- [INFORMATION SUPPLIED]:

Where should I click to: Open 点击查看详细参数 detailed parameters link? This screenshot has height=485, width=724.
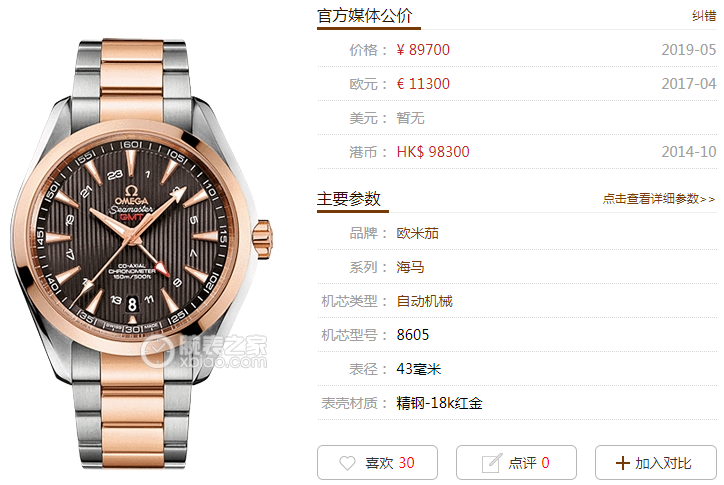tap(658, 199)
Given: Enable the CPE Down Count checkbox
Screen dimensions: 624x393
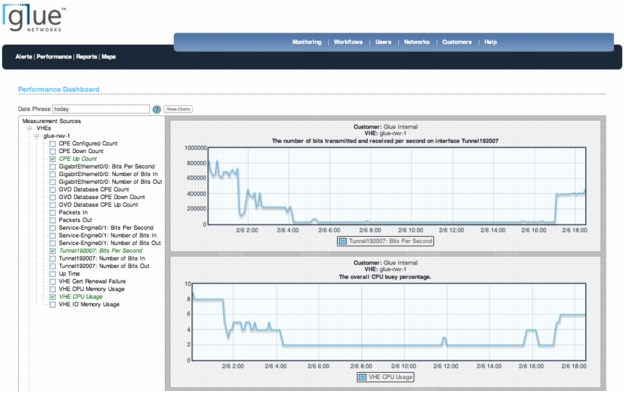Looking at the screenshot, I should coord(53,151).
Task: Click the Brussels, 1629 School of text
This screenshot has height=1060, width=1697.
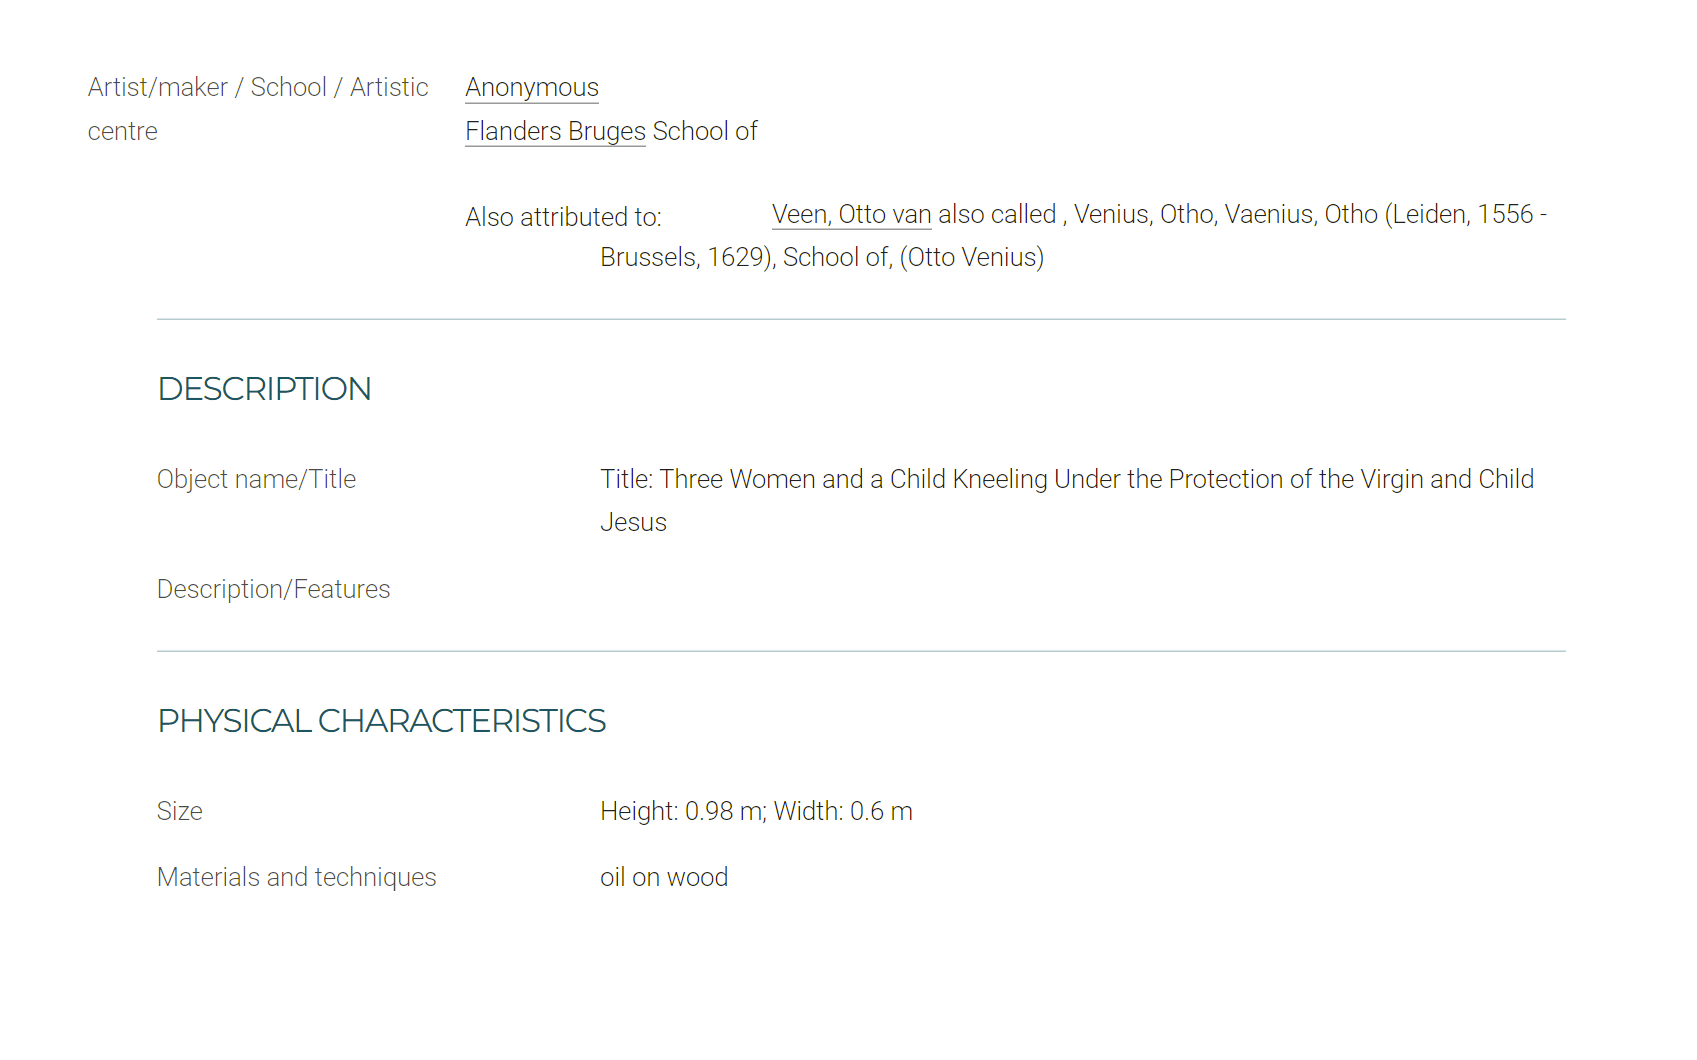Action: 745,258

- [EXERCISE GOAL]: The material must be returned exactly, with its pictures omitted.

- [EXERCISE RESULT]:
Where should I click to: Open 点击查看详细参数 detailed parameters link? This screenshot has height=485, width=724.
tap(658, 199)
Given: Enable the CPE Down Count checkbox
Screen dimensions: 624x393
Looking at the screenshot, I should coord(53,151).
Task: Click the Brussels, 1629 School of text
This screenshot has height=1060, width=1697.
Action: 745,258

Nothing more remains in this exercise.